:: Exercise instructions ::
Render every line of the data below as a Markdown table with the columns "Row" and "Line," numbering the rows and omitting blank lines. Leave the pictures out of the table.

▼▼▼

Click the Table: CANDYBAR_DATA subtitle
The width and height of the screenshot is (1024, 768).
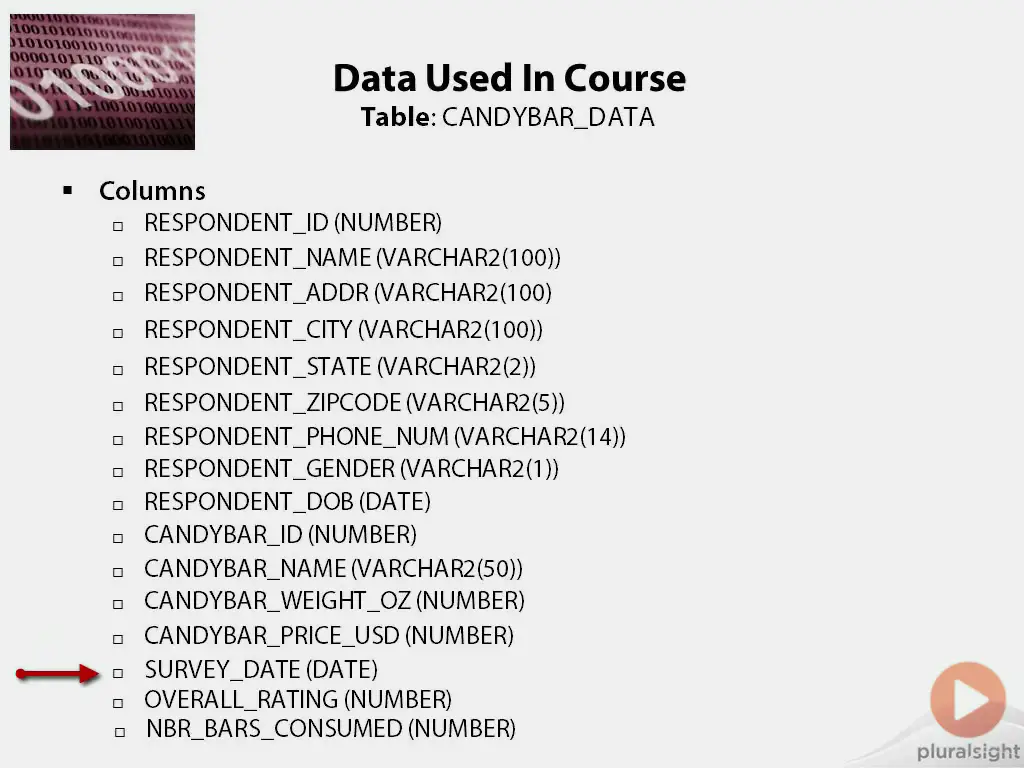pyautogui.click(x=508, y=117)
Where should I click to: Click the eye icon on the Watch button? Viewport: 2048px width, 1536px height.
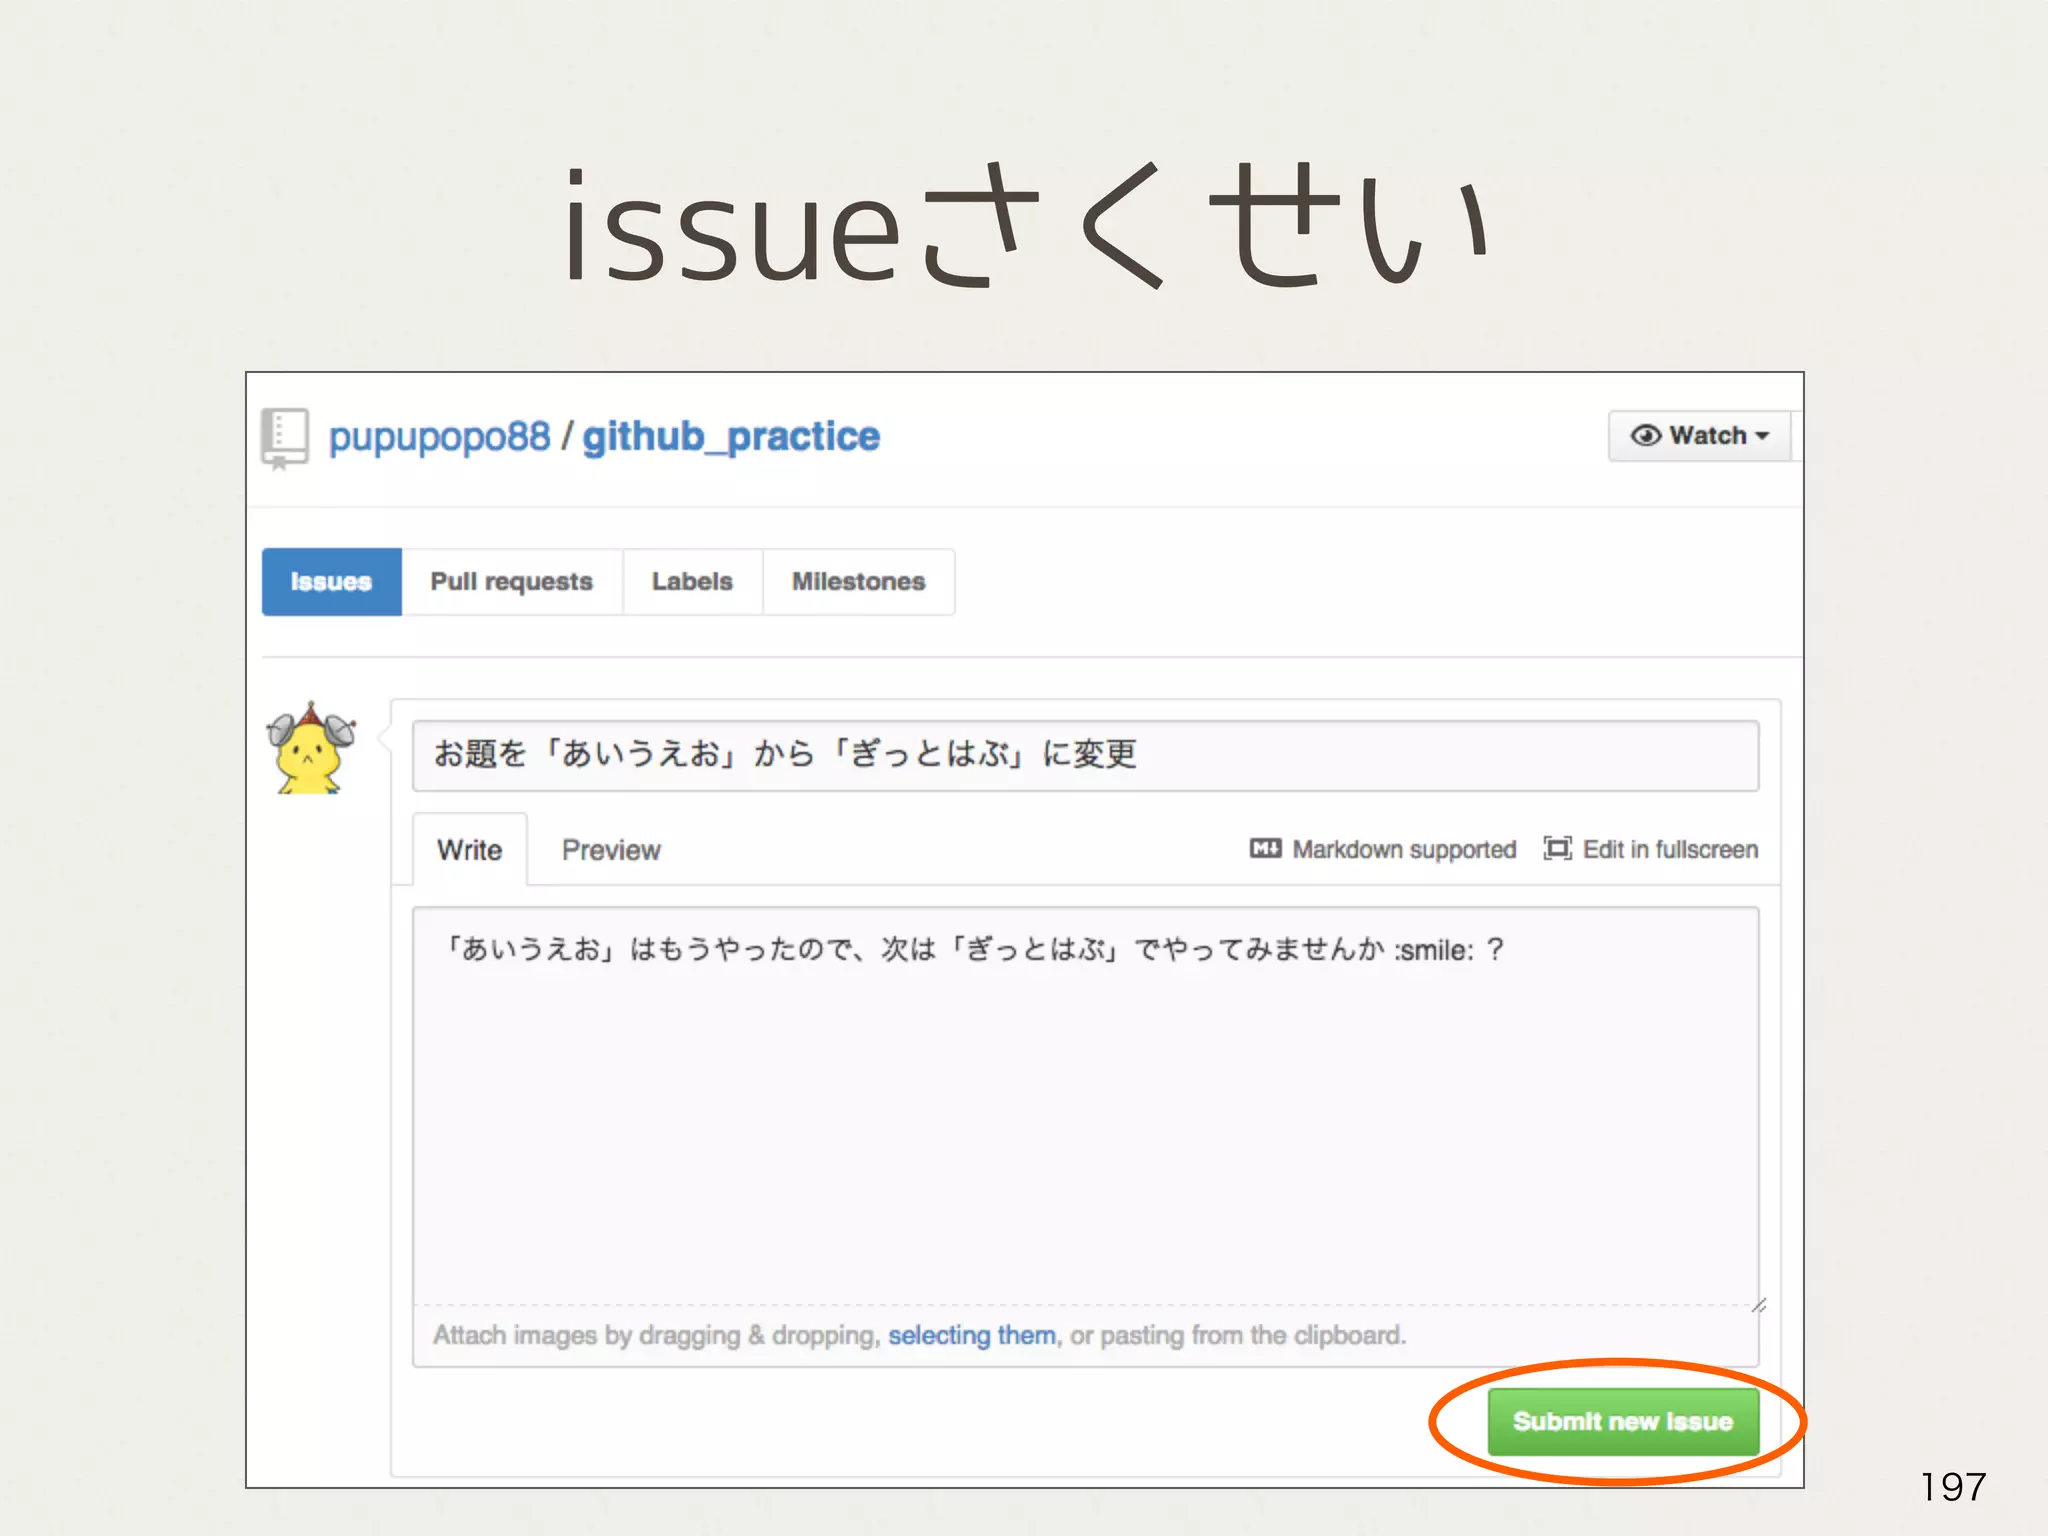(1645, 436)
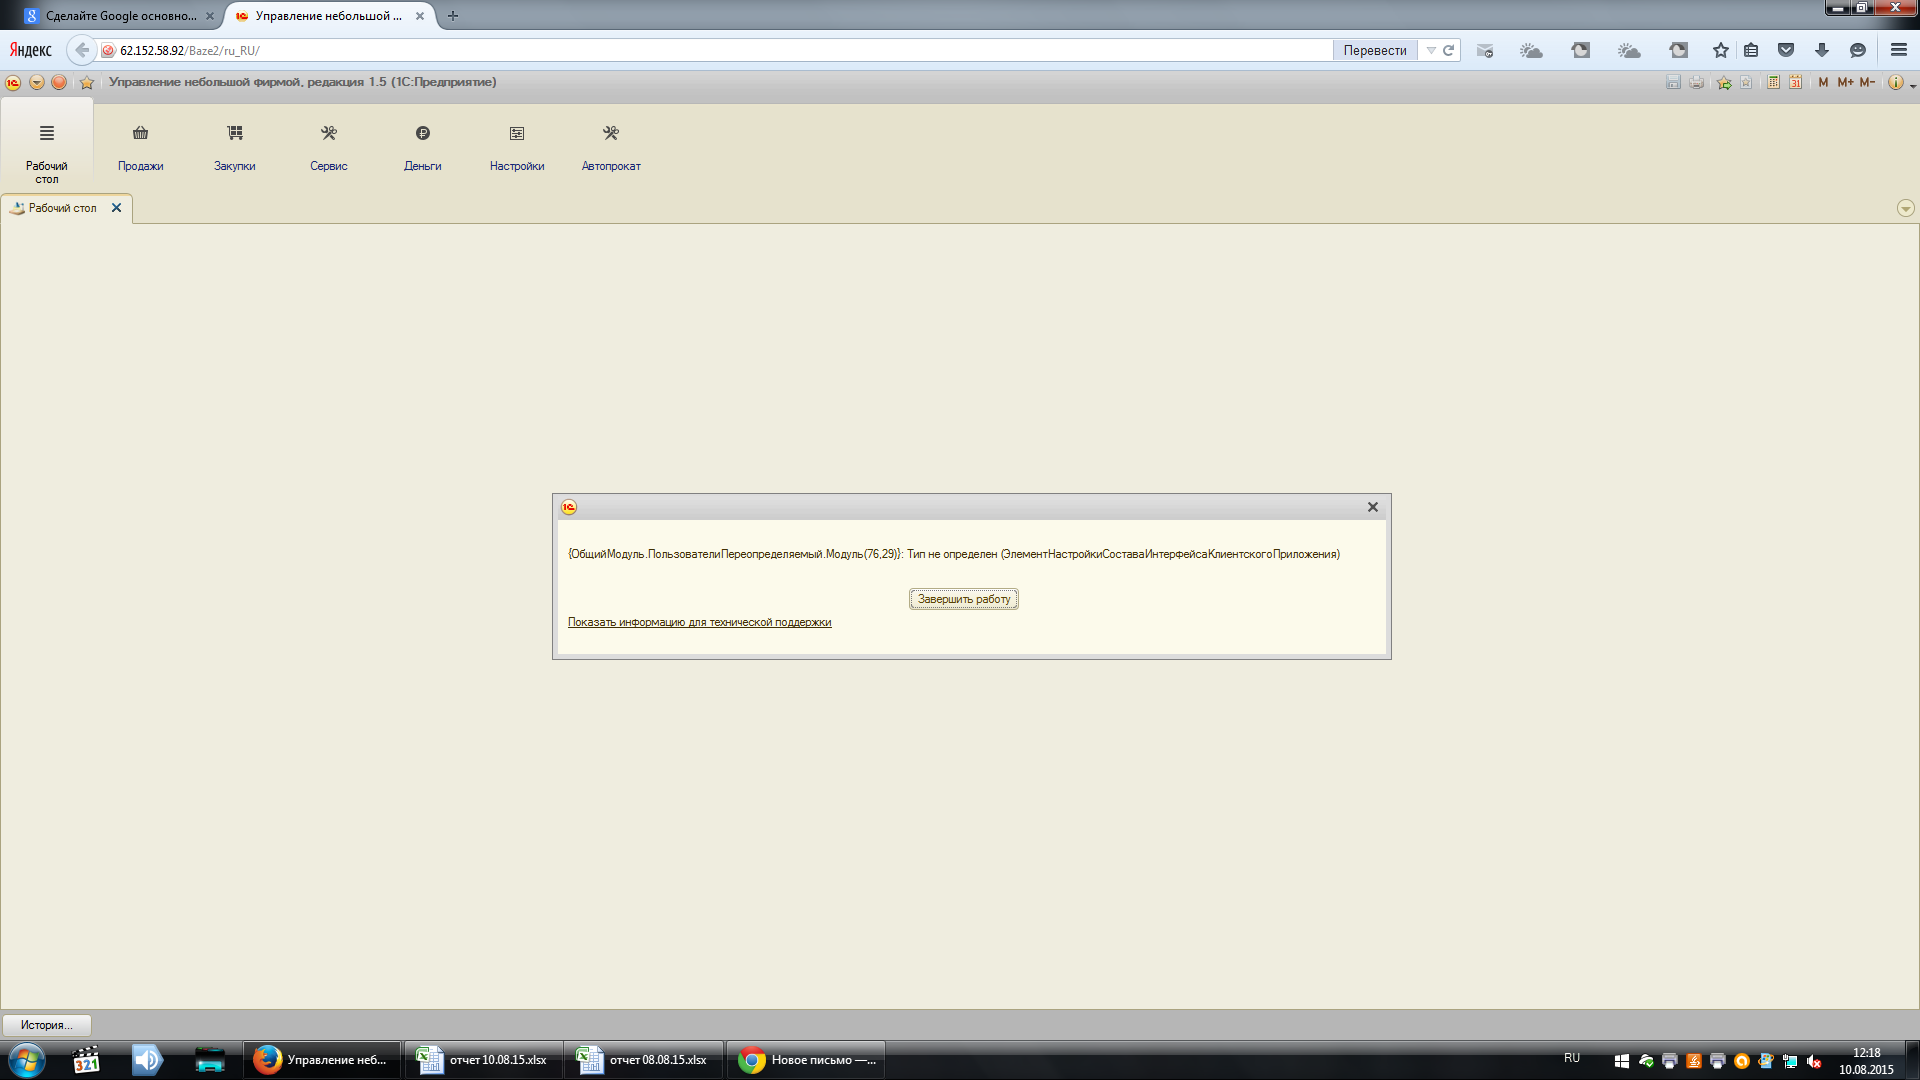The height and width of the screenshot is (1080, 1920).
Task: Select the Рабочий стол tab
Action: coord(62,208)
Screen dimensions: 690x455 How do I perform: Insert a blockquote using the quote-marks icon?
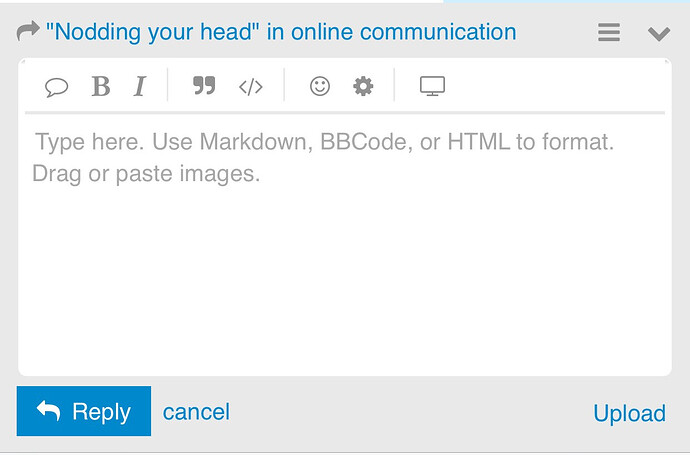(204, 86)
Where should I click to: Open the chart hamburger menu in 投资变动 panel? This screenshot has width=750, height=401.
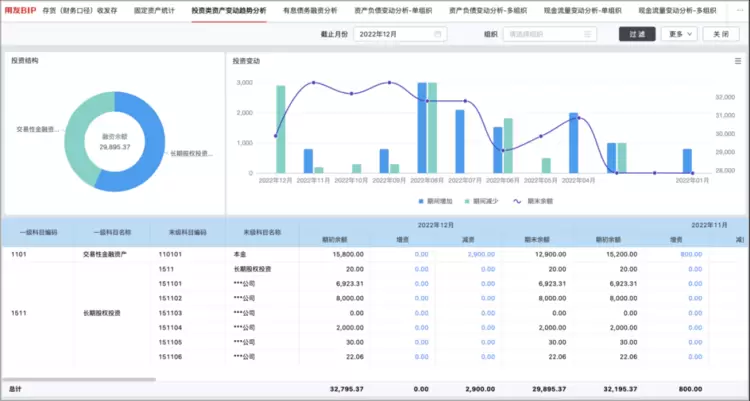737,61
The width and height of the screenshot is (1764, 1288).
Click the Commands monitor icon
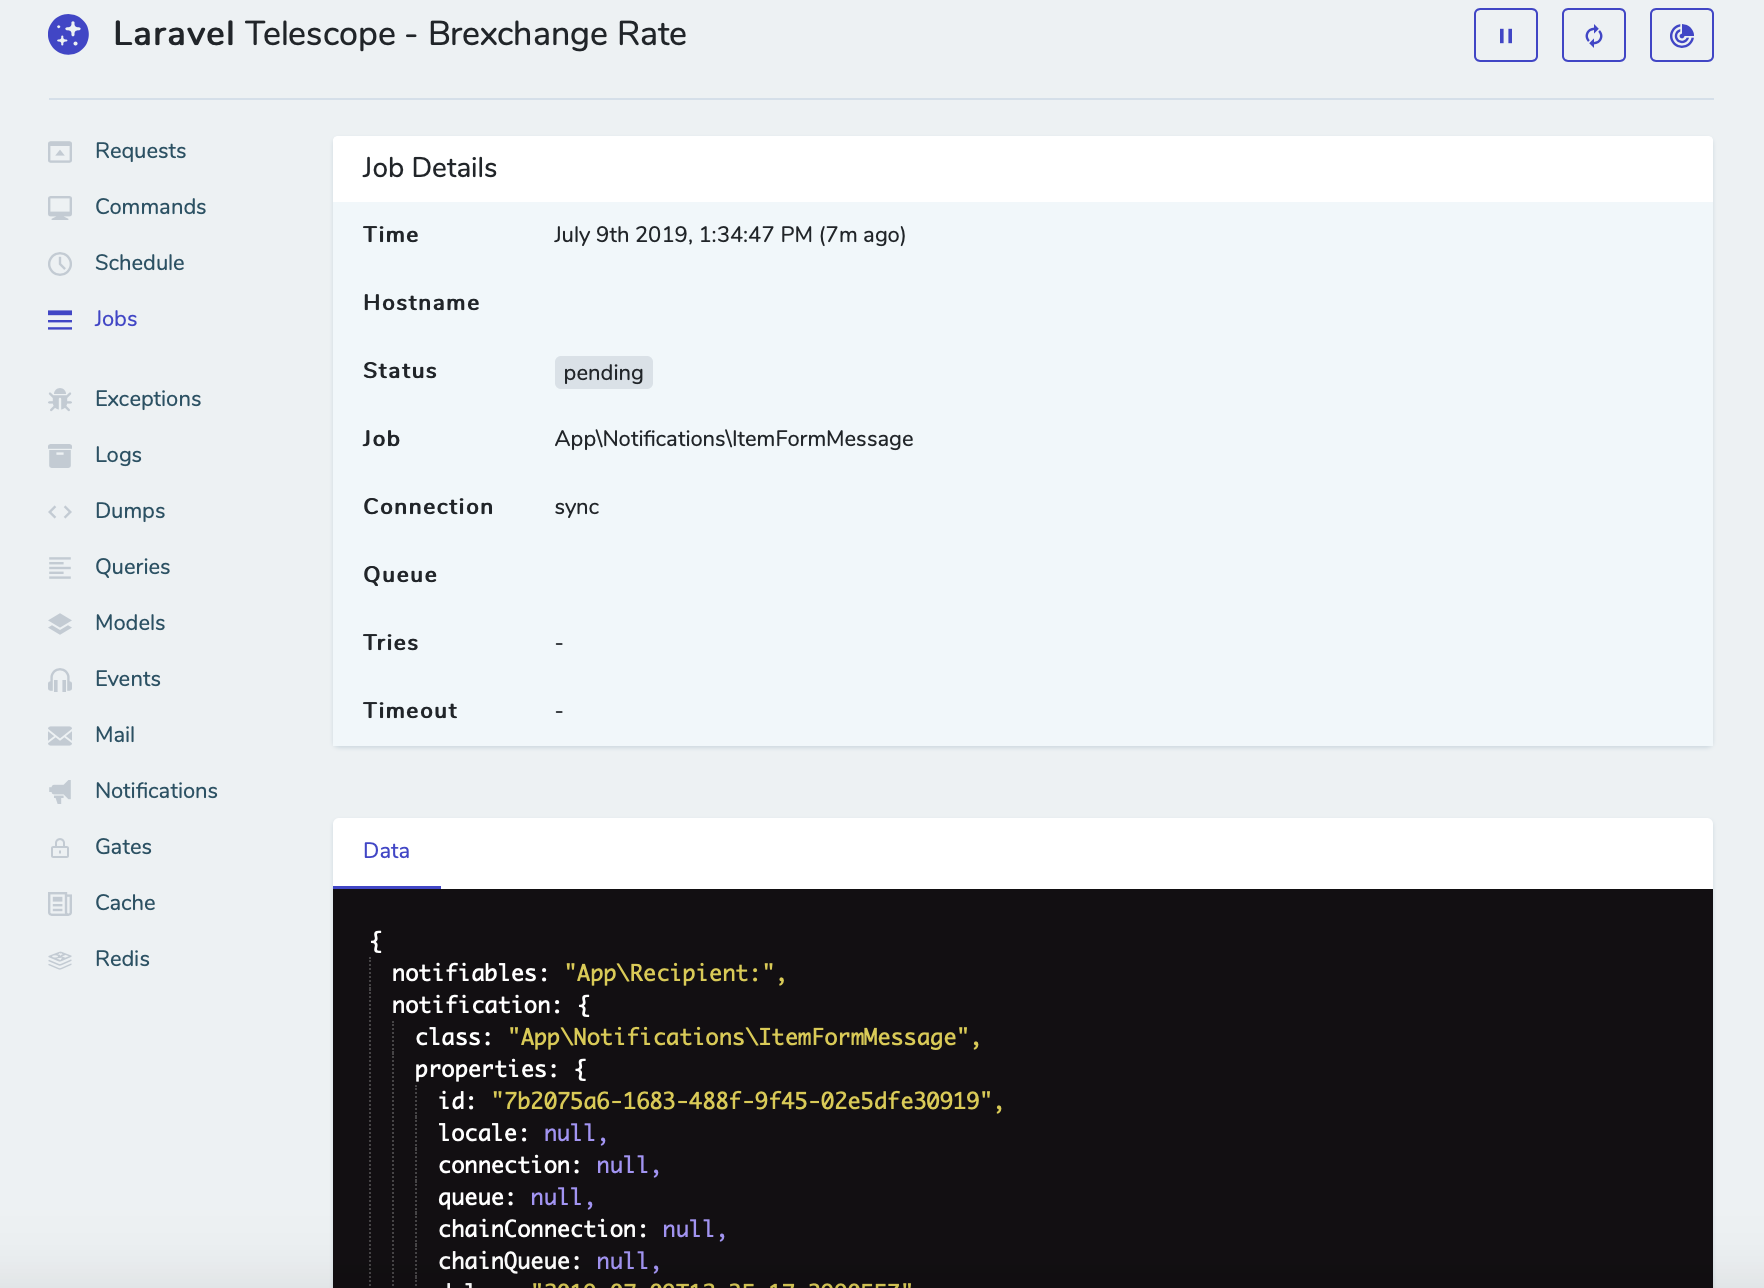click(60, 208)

▲▲▲

:: Reply to the task ::
| Row | Line |
|---|---|
| 1 | Click the Table: CANDYBAR_DATA subtitle |
| 2 | The width and height of the screenshot is (1024, 768). |
| 3 | pyautogui.click(x=508, y=117) |
| 4 | Where should I click to: Click the eye icon on the Watch button? Viewport: 2048px width, 1536px height. |
| 5 | (1645, 436) |
| 6 | The height and width of the screenshot is (1080, 1920). |
| 7 | Task: Select the Рабочий стол tab |
| 8 | Action: coord(62,208) |
| 9 | Screen dimensions: 690x455 How do I perform: Insert a blockquote using the quote-marks icon? |
| 10 | (204, 86) |
| 11 | Where should I click to: Open the chart hamburger menu in 投资变动 panel? This screenshot has width=750, height=401. |
| 12 | 737,61 |
| 13 | The width and height of the screenshot is (1764, 1288). |
| 14 | Click the Commands monitor icon |
| 15 | click(60, 208) |